Myanmar Military Officials’ Presence at Israeli Arms Expo Raises Eyebrows
By The Irrawaddy 7 June 2019
YANGON—The appearance of several Myanmar military officials at an Israeli military arms expo in Tel Aviv has international human rights groups alarmed, and raises questions about the Israeli military’s denial of selling weapons to the Myanmar military, a pariah in the international community.
The Israeli newspaper Haaretz exposed the attendance of a Myanmar military major and two captains at the Israel Defense and Homeland Security Expo, also known as ISDEF, on June 4.
Office of the Commander-in-Chief spokesperson Brigadier General Zaw Min Tun said he had no idea about the military officials attending the expo, but that some officers would probably join such an exhibition if invited by the host country.
“Whenever there is an exhibition in China or Russia, our officials join the event, but I am not sure about the Israeli expo. Attending arms expos is nothing serious, I think,” he said.
A UN Fact Finding Mission has accused the military, also known as the Tatmadaw, of committing “ethnic cleansing” with “genocidal intent” on the Rohingya community in 2017, an atrocity that forced more than 700,000 Rohingya across the Bangladesh border, creating the largest refugee camp in modern history.
When the international community called on Myanmar military officials, including commander-in-chief Senior General Min Aung Hlaing, to be prosecuted at the International Criminal Court—where a preliminary probe has since begun—for their role in the crisis, Israel’s High Court of Justice ruled against arms sales to Myanmar. The Israeli government has “steadfastly” claimed to have halted selling arms here since, Haaretz writes.
According to coverage of the arms expo by both the American news magazine Newsweek and the Israeli commentary magazine +972, Israeli-Myanmar military cooperation has not been canceled. The Jewish state has been on good terms with the Myanmar military for decades.
Last month, the human rights group Amnesty International slammed the Israeli government for its record of arms sales, urging it to stop arming countries that violate human rights, including Myanmar, on which it is supposed to be enforcing an ongoing embargo.
“Israeli companies continue to export weapons to countries that systematically violate human rights,” the Amnesty International report reads. “Often these weapons reach their destination after a series of transactions, thereby skirting international monitoring and the rules of Israel itself.”
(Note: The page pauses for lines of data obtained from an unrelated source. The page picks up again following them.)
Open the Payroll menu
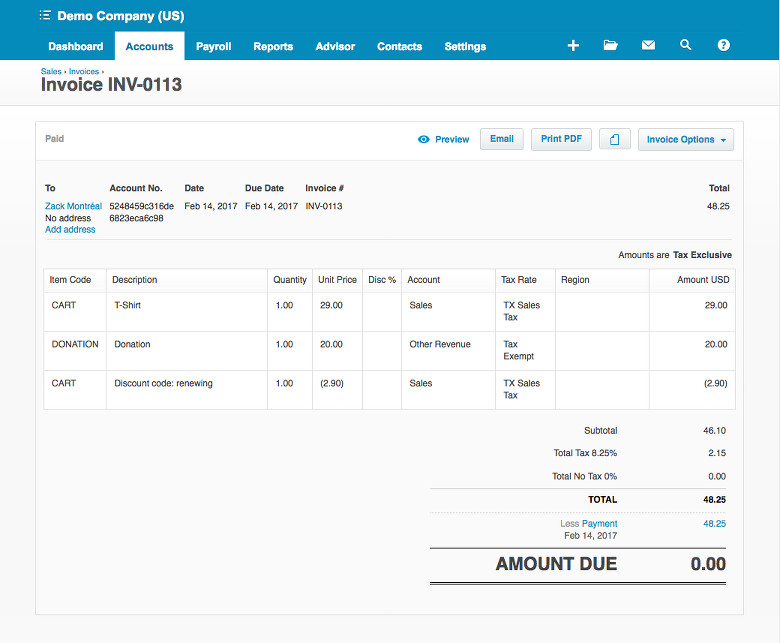The height and width of the screenshot is (643, 780). click(x=213, y=46)
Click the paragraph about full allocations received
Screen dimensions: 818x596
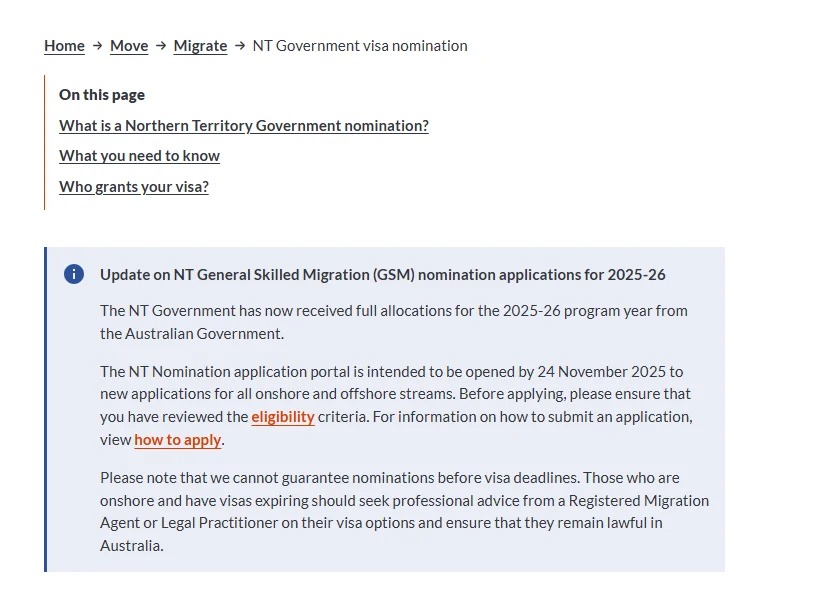click(393, 322)
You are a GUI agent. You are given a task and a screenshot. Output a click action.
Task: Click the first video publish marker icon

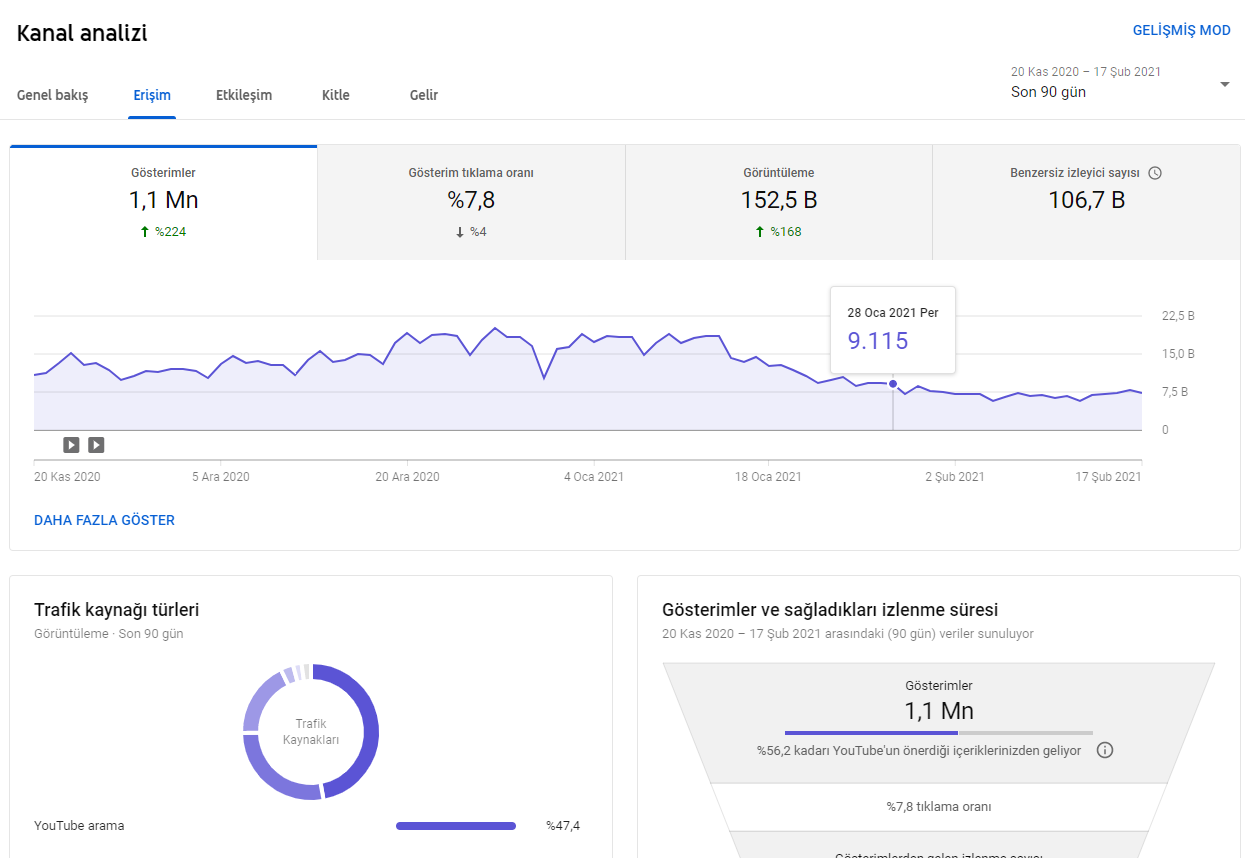[x=71, y=445]
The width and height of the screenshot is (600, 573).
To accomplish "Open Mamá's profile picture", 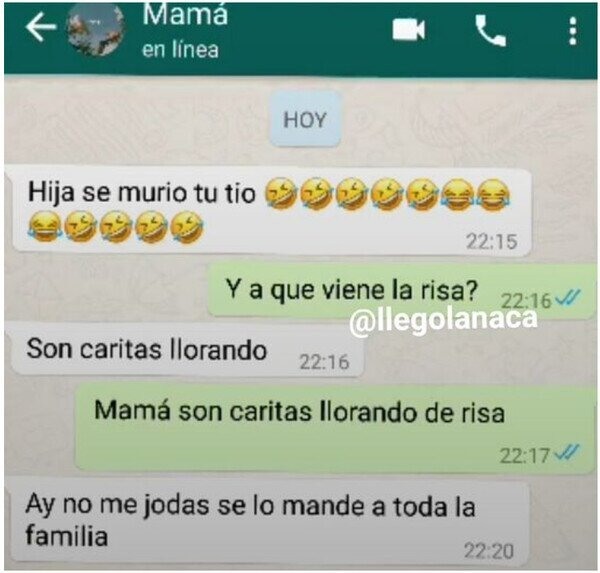I will pos(96,31).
Brig-Gen. Zaw Min Tun said recently that renewed European Union sanctions would “not have any serious impact on [the Myanmar’s military] as most of its arsenal is of Russian and Chinese origin.”
During an interview Thursday, Brig-Gen. Zaw Min Tun declined to say whether or not the Israeli military ranks with Russia and China in the top three biggest arms suppliers for the Tatmadaw. He said that Myanmar, as a sovereign state, has a right to purchase weapons and military-related technologies from arms manufacturers, so long as they’re not from restricted countries.
In a recent military press conference in Naypyiaw, military spokespeople told reporters that Myanmar is considering an advanced submarine for maritime security in its territorial waters. The comment came after a visit from Min Aung Hlaing to Russia in April, where he observed submarine construction at the Admiralteyskie Verfy Shipyard.
According to Myawaddy News, the army chief had discussed with the deputy chief of the Russian navy cooperation on military technology and training between the two nations’ armies and navies, including an exchange of warship visits.
Since April, Moscow has been assembling SU-30SM multi-role fighter jets for Myanmar under a contract with a net worth of about US$205 million (313 billion kyats) the two signed in 2018.